» Testo da analizzare
Fernando Solanas


F. SolanasDonne che usano l’inno nazionale per opporsi all’usura delle banche e alle aste giudiziarie; giovani preti di periferia che promuovono marce contro le mafie della polizia; maestri che gestiscono mense per bambini, operai che occupano e recuperano fabbriche; piqueteros che bloccano le strade. Accade nell’Argentina raccontata da Fernando “Pino” Solanas in La dignità dei nessuno (sezione Orizzonti di Venezia 2005), il film documentario che riprende il discorso avviato con Memoria del saccheggio, la lucida riflessione sulle conseguenze delle relazioni pericolose tra i governi di Carlos Menem e De La Rua, la Banca Mondiale e il Fondo Monetario Internazionale. Orso d’oro alla carriera a Berlino 2004, autore di film memorabili come L’ora dei forni e Il viaggio, Solanas racconta genesi e sviluppi del progetto sull’altra storia argentina, quella cominciata nel dicembre 2001 quando nelle strade di Buenos Aires risuonava lo slogan “Que se vayan todos” lanciato contro l’intera classe politica.

Solanas, qual è la relazione tra “Memoria del saccheggio” e “La dignità dei nessuno”?
Nel 2002 volevo fare una nuova Ora dei forni sui movimenti sociali argentini, ma subito ho capito che sarebbe stato impossibile in un solo film. Così ho cominciato con Memoria del saccheggio, analisi del genocidio sociale causato dal potere neoliberista in un paese dove, dal 1998 al 2001 oltre 100mila persone sono morte di denutrizione. In La dignità dei nessuno ho raccolto le storie di eroi anonimi che hanno reagito alla mancanza di cibo e lavoro con un’etica di cooperazione e solidarietà. Le riprese sono durate 40 giorni, ma alla base c’era un rapporto di fiducia costruito con i movimenti negli anni. Ero l’unico autorizzato ad usare la macchina da presa ai funerali di Dario Santillan, piquetero 21enne ucciso della polizia il 26 giugno 2002. Il protagonismo popolare è vivissimo anche in Venezuela e in Ecuador mentre in Brasile assistiamo alla tragedia grottesca di episodi di corruzione nel governo di Lula e nel Partito dei lavoratori.

La dignidad de lo nadiesIl progetto sull’Argentina comprende altri 2 film. Che temi toccheranno?
Argentina latente affronterà il tema del recupero dell’autonomia economica e delle risorse nazionali. In passato il paese ha fatto cose straordinarie nei campi dell’educazione e della sanità. Guardo a quelle esperienze con lo sguardo rivolto al presente e oltre per rilanciare la possibilità di un nuovo progetto di sviluppo. Poi verrà La rivolta della terra che partirà dall’espropriazione delle terre ai danni dei popoli indigeni e a favore delle imprese straniere, da Benetton a Soros.

(Voci di dati raccolti)
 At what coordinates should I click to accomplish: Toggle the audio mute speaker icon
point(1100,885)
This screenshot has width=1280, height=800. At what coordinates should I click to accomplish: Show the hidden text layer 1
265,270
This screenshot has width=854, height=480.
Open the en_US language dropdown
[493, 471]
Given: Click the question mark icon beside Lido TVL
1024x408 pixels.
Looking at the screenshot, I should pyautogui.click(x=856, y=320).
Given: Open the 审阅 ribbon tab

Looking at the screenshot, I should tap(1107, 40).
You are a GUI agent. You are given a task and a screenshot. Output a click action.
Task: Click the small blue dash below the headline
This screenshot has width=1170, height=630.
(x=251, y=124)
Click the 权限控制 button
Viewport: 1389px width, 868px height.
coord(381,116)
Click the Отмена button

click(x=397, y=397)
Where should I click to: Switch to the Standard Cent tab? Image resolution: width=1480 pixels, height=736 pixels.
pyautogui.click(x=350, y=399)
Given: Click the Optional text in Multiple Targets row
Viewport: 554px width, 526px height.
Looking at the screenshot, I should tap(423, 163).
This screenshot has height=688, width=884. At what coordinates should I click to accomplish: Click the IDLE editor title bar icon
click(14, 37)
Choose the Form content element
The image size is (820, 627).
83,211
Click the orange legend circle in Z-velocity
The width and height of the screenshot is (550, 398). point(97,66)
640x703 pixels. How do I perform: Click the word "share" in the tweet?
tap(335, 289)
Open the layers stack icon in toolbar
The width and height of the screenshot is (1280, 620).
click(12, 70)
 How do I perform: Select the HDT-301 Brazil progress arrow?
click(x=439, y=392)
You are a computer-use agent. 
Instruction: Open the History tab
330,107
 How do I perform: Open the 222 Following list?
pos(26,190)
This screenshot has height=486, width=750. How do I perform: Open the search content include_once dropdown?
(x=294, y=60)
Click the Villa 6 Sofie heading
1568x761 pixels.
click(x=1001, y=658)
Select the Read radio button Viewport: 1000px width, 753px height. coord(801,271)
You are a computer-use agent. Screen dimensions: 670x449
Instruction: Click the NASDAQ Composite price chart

» Compiti assegnati
1. Si riassuma in due frasi il testo su Fernando Solanas.
2. Secondo il testo su Fernando Solanas, quanti giorni sono durate le riprese di La dignità dei nessuno?

» Risposte scritte
1. In La dignità dei nessuno, presentato nella sezione Orizzonti di Venezia 2005, Fernando "Pino" Solanas raccoglie le storie di eroi anonimi argentini che hanno reagito alla mancanza di cibo e lavoro con un'etica di cooperazione e solidarietà, riprendendo il discorso avviato con Memoria del saccheggio. Il suo progetto sull'Argentina comprende altri due film: Argentina latente, sul recupero dell'autonomia economica e delle risorse nazionali, e La rivolta della terra, sull'espropriazione delle terre ai danni dei popoli indigeni e a favore delle imprese straniere.

2. Le riprese sono durate 40 giorni.